Managing data preservation for ediscovery requires walking on a knife’s edge. As soon as you can reasonably anticipate a litigation matter, you must rapidly identify and preserve any relevant data. But between litigation matters, your IT department pushes you to minimize the risks and costs of extraneous data by continuously culling your data stores. 

Knowing what to preserve for ediscovery is only half the battle; there’s also the question of how to keep potentially discoverable data. Should you preserve data in place, or should you collect it to an external repository for the pendency of the litigation matter? What’s the least risky, most cost-effective way to guarantee that data will be available for use in ediscovery and litigation without creating new security risks?

The answer, predictably enough, is that it depends. 

Now that Slack enables in-place preservation for Enterprise Grid customers, let’s look at how companies can maintain data security and minimize both risks and costs when preserving Slack data. 

Approaches to Implementing Legal Holds for Slack Data

Until this year, the only way to guarantee the preservation of Slack data was to collect it into an external repository. Recently, Slack added a new capability to Enterprise Grid customers that enable legal holds through an internal function to facilitate in-place preservation. Slack Legal Hold operates by suspending the retention policy that an organization has implemented for its Slack data, exempting any held data from the scheduled deletion.

While in-place preservation isn’t available to everyone—and isn’t a panacea—it does have the potential to reduce both security risks and costs. 

How In-Place Data Preservation Can Reduce Security Risks 

By preserving data in its native repository, you limit:

  • data transfers from one system or storage location to the next, 
  • storage locations—also known as potential targets for hackers—for valuable data, and 
  • the number of copies of data that exist. 

While it’s not a perfect comparison, it can be helpful to think of your data as money. When you keep your money within your bank account, you can rest assured that it’s safe and secure. As soon as you start transferring money to other locations—your purse, Venmo account, crypto wallet, the pocket of that jacket you only wear twice a season—you can lose track of it and increase the risk of loss or theft. Additionally, the more places you store or transfer your money through, the more areas you have to protect, potentially making you an attractive target for criminals. 

When you preserve data in the program or app where it was created, you’re essentially leaving your money in your bank account. That means you have fewer transfers to shield, fewer storage locations to secure, and fewer opportunities for data breaches or security lapses.

The More You Collect, the More It Costs 

In ediscovery, data volume translates to costs. The more data you have entering the top of your ediscovery funnel, the greater amount you’ll pay to process, review, analyze, and ultimately produce that data. Not only does more data translate to higher processing and review costs, but it also results in higher routine expenditures for data storage and transfer. 

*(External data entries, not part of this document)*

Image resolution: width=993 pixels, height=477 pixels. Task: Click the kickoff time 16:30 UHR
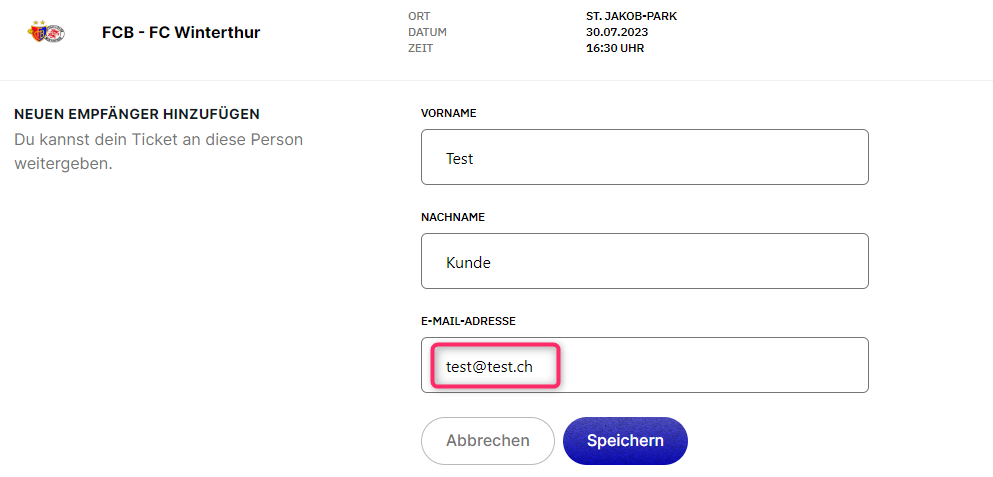tap(615, 48)
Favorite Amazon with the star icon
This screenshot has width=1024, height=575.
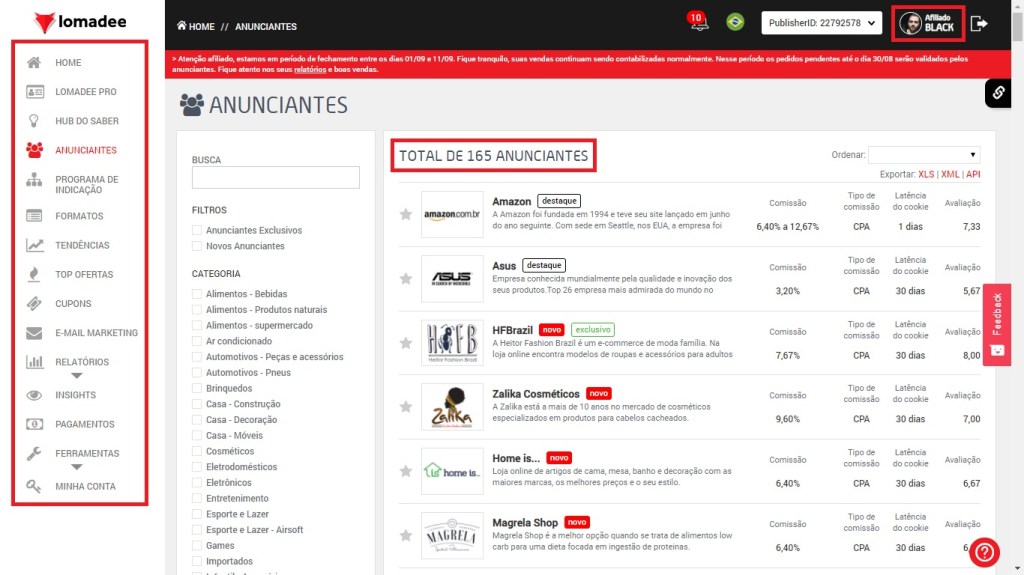click(x=405, y=214)
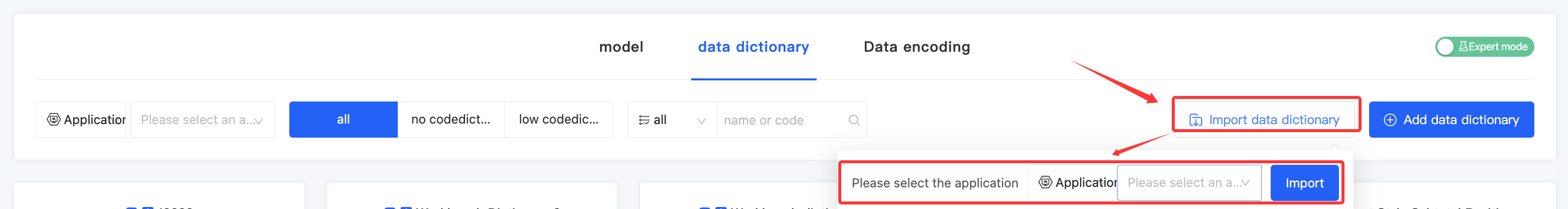Click the flask icon in Expert mode
Viewport: 1568px width, 209px height.
1463,46
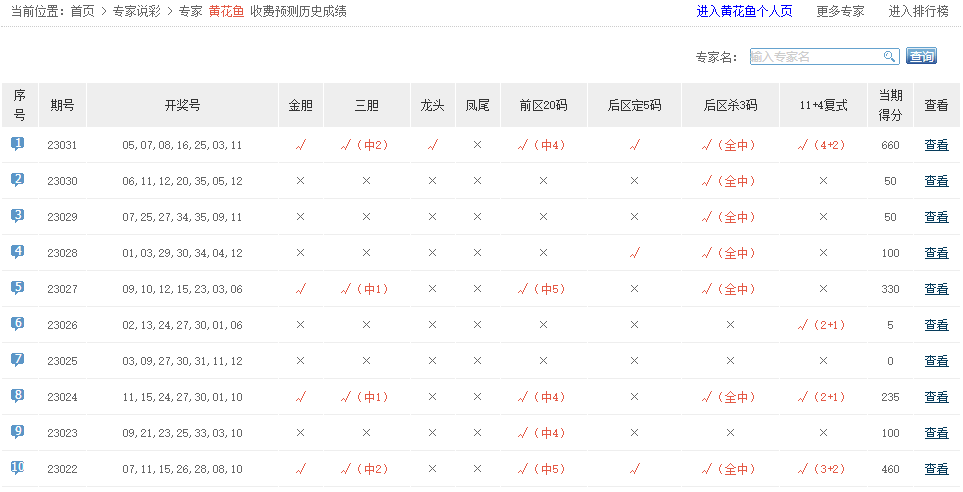The width and height of the screenshot is (963, 492).
Task: Click the number 2 rank badge icon
Action: (x=18, y=180)
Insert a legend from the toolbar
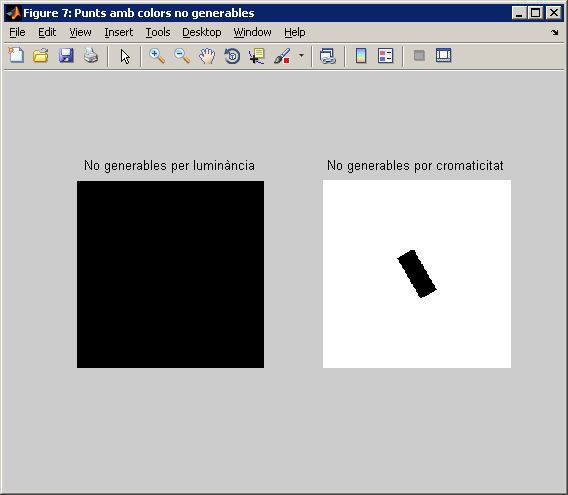 385,56
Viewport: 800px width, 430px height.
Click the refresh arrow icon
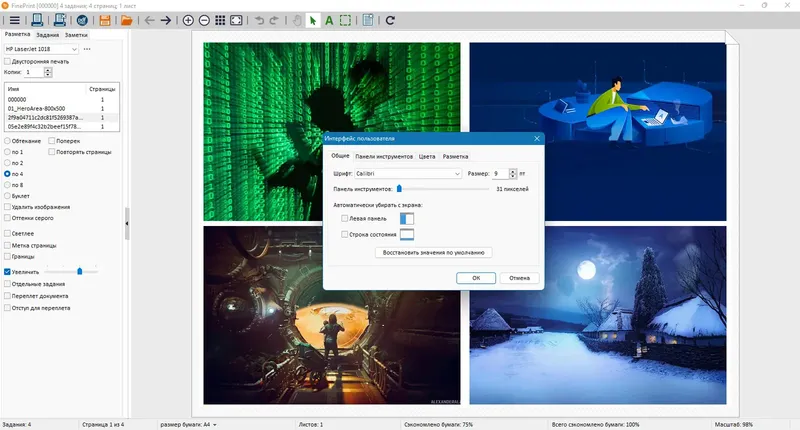coord(390,20)
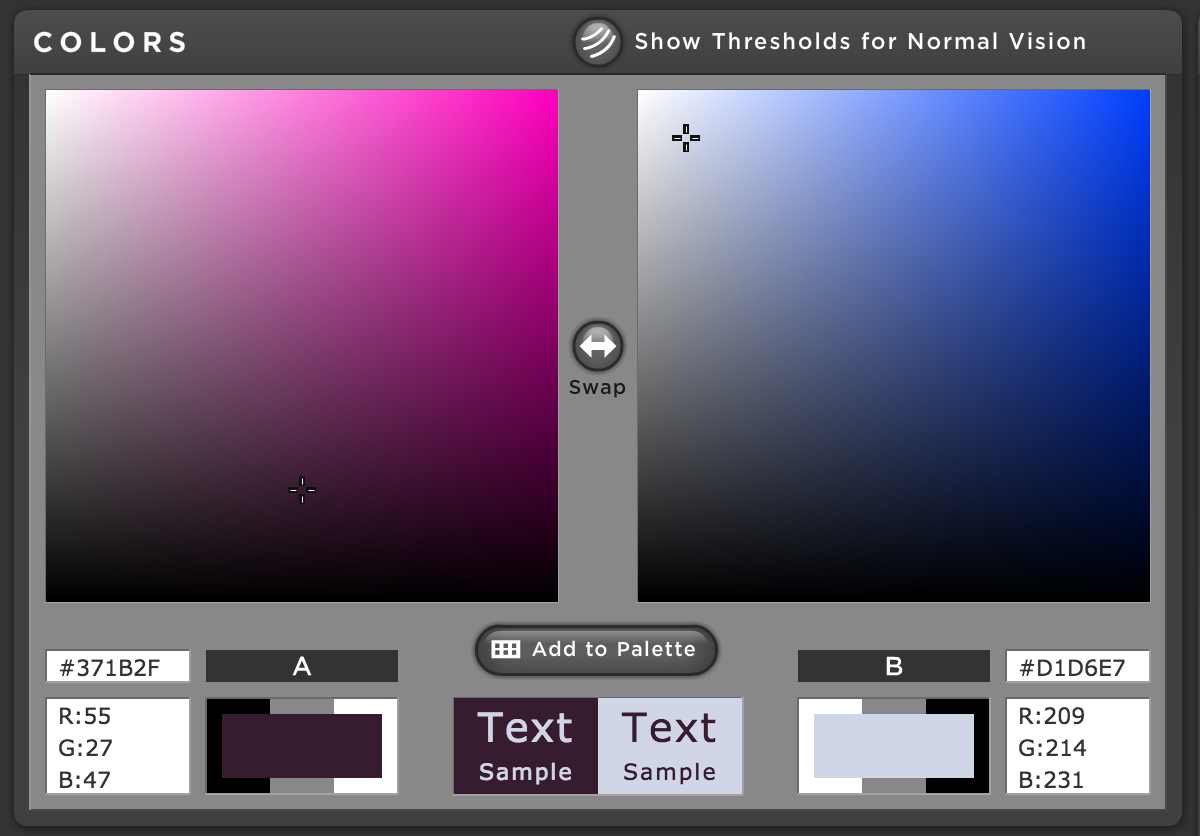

But wait, there's more, as every security risk carries with it an implicit cost. Should your organization suffer a data breach, the cost of that exposure—in dollars and reputational damage—springs directly from the amount of exposed data. 

So, Should You Preserve in Place or Collect to Preserve?

The bottom line for controlling the cost of ediscovery is to diligently limit data volume where possible and avoid collecting data you don’t need. That likely requires a combination of preserving data in place and collecting to preserve data that you might otherwise lose. 

When you do collect data to preserve it, how can you minimize security risks and control costs?

For starters, by collecting one copy of data and storing it in a safe, protected repository, you can effectively minimize security risks while controlling your outlay. It bears repeating, the more you engage in daily collections or data syncs—creating multiple copies of your Slack messages to ensure that you've preserved information for ediscovery—the more risky and expensive your Slack ediscovery will become.